As I can understand what you are looking for is to print the even numbers twice.
You can do the following without using a for loop by this way.
strarr = ["1","2","3","4","5","6","7","8","9","10"]
k = 2
n = 0
while (n<10):
if(int(strarr[n])%2 == 0):
print(strarr[n])
print(strarr[n])
elif(int(strarr[n])%2 != 0):
print(strarr[n])
n = n+1
The reason why your code gives that output is because,
for the 1st iteration it would print 1, 2, 3
2nd iteration it would print out 3 again as there is another print(stararr[n]) outside the for loop. That's the reason why you are getting the output you are getting.

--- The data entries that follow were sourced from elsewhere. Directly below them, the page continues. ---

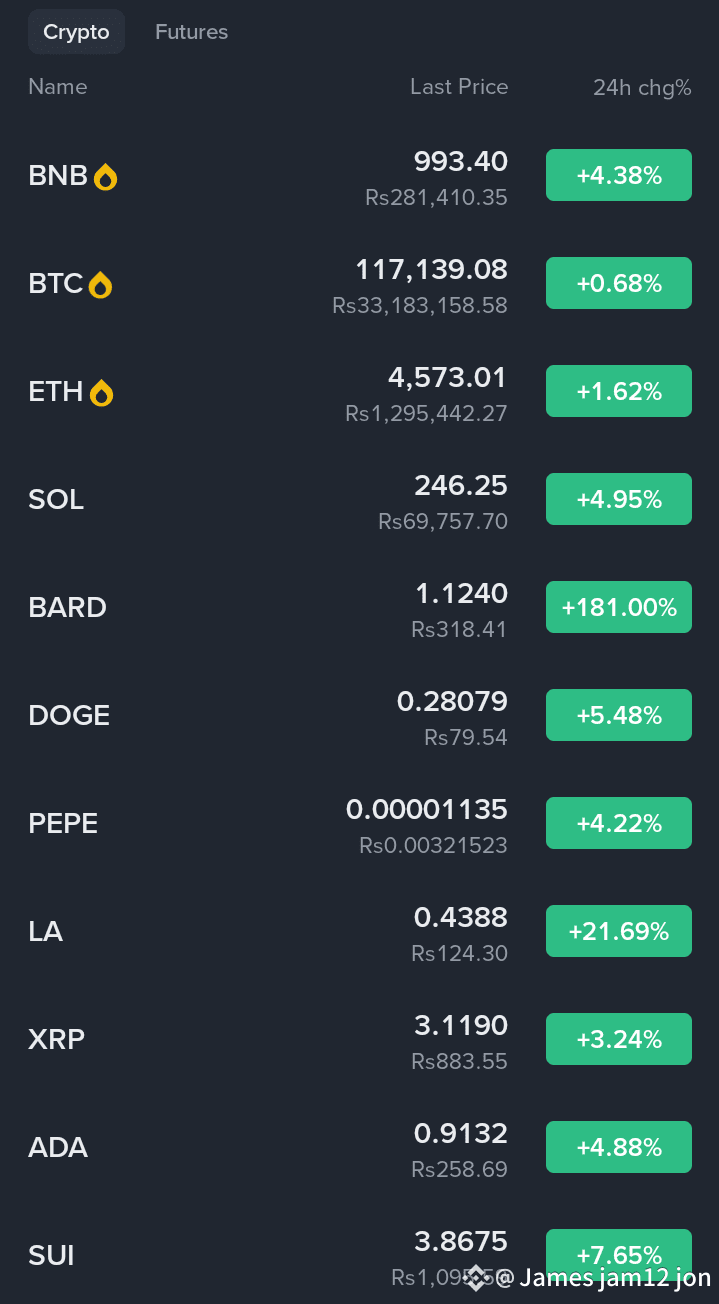
Task: Toggle the 24h chg% column header
Action: [642, 88]
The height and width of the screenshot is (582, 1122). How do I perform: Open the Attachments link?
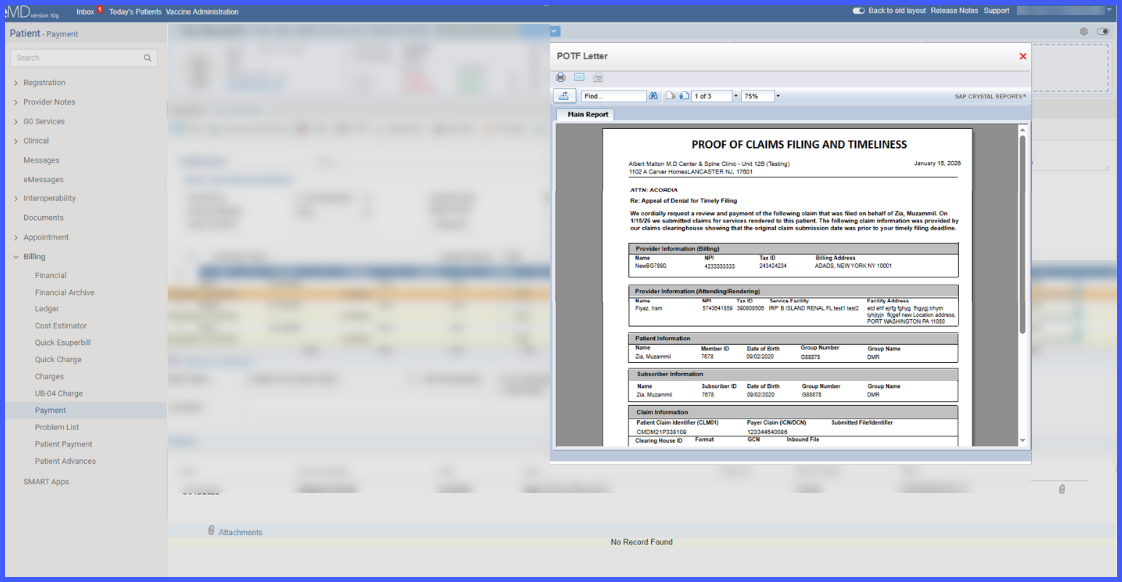point(240,532)
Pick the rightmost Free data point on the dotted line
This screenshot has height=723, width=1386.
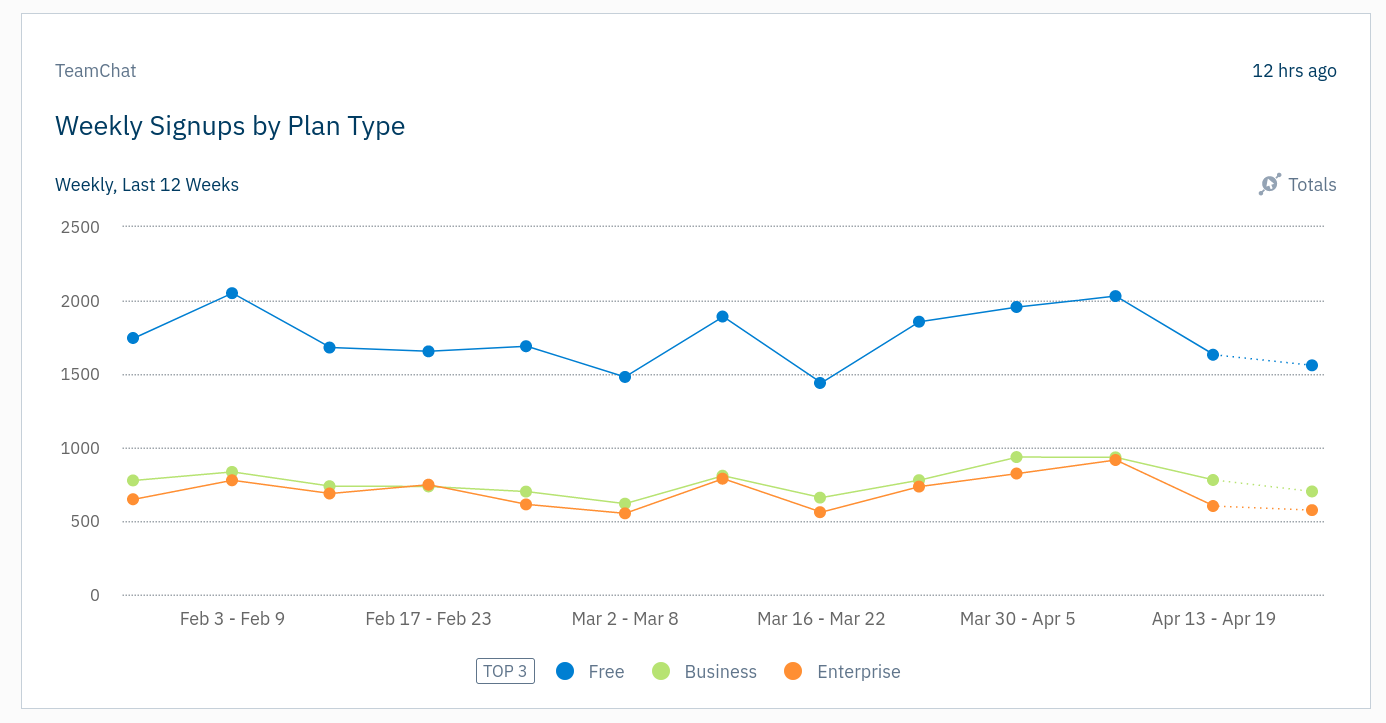[1311, 365]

strarr = ["1","2","3","4","5","6","7","8","9","10"]
k = 2
n = 0
while True:
for i in range(k):
print(strarr[n])
n = n+1
print(strarr[n])
The error that I think you're seeing has to do with the order that you print your output and update the index n. In the current, buggy code, you're printing first, then updating the value. This means that the second print outside of the inner loop prints using the next value of n, not the one you just used in the inner loop. The same index gets used a second time in the first pass of the inner loop the next time, but that's not the value you wanted to see repeated.
The solution to this issue is pretty simple. Rather than updating after you print, update before. You'll need to adjust the starting value of n, but that's no problem:
strarr = ["1","2","3","4","5","6","7","8","9","10"]
k = 2
n = -1 # change starting index
while True:
for i in range(k):
n = n+1 # and reorder the lines in the inner loop
print(strarr[n])
print(strarr[n])
That said, the two loop thing is a lot more awkward than anything I'd really recommend. If you just want to repeat the odd-indexed values in the loop, you can do that much more simply:
for index in range(len(strarr)):
print(strarr[index])
if index % 2 == 1:
print(strarr[index])
Or you can avoid directly needing to index at all, using enumerate to get the index and value of each element in the for statement itself. This is probably a more "Pythonic" way to solve the problem.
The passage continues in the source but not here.